**Exercise requirements:** In the records below, find each line holding the word "computer" and copy it.

**Source data:**
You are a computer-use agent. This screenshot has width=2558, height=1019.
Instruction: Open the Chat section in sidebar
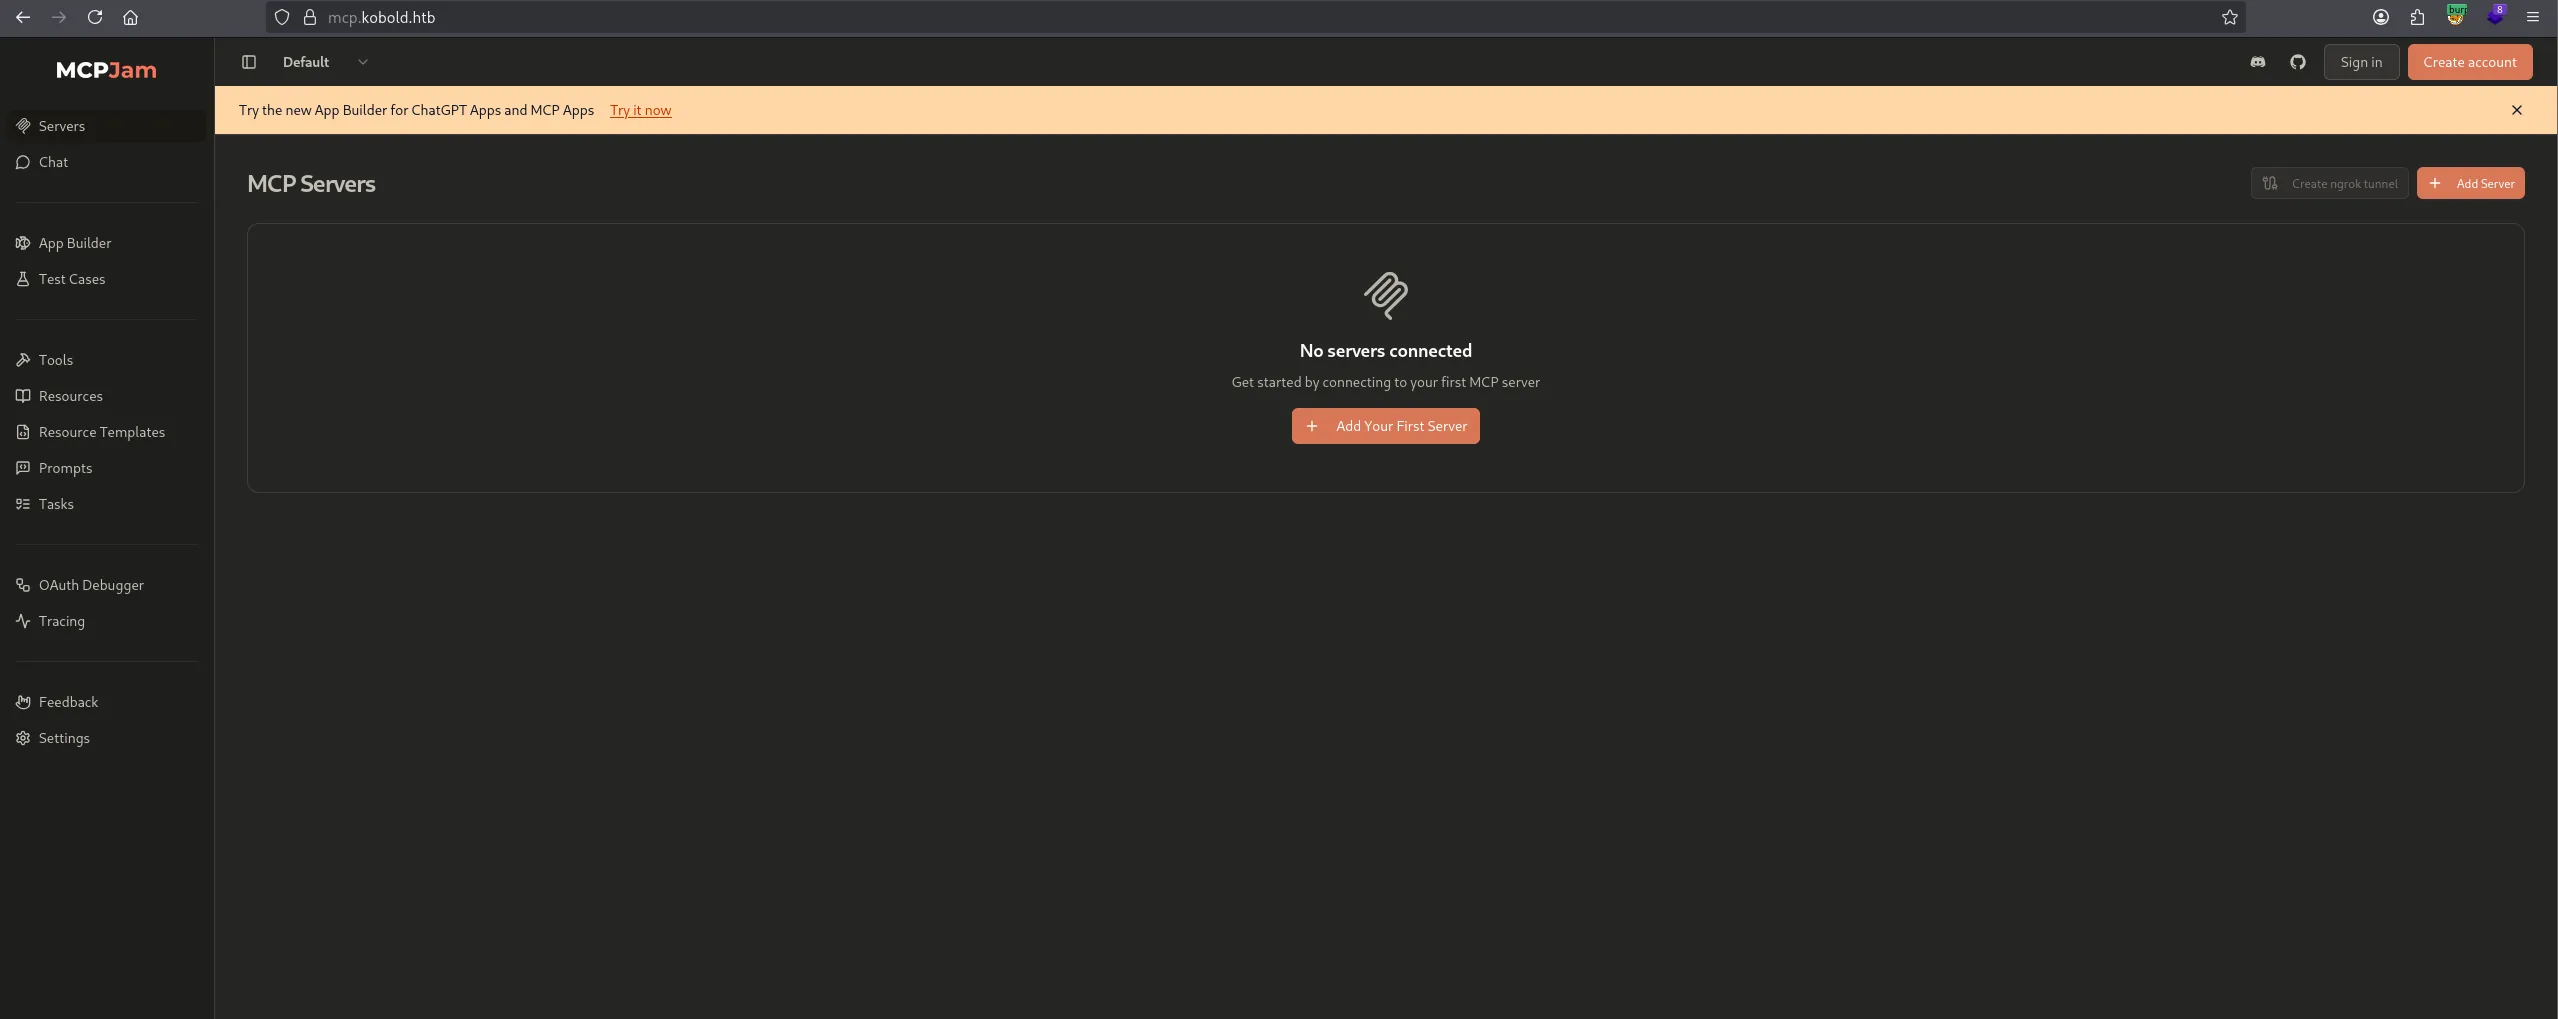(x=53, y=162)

...

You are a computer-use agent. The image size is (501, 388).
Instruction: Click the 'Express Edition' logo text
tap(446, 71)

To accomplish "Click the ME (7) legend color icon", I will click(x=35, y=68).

**Solution to this exercise:**
You are a computer-use agent. This screenshot has width=2558, height=1019.
You are a computer-use agent. The image size is (501, 388).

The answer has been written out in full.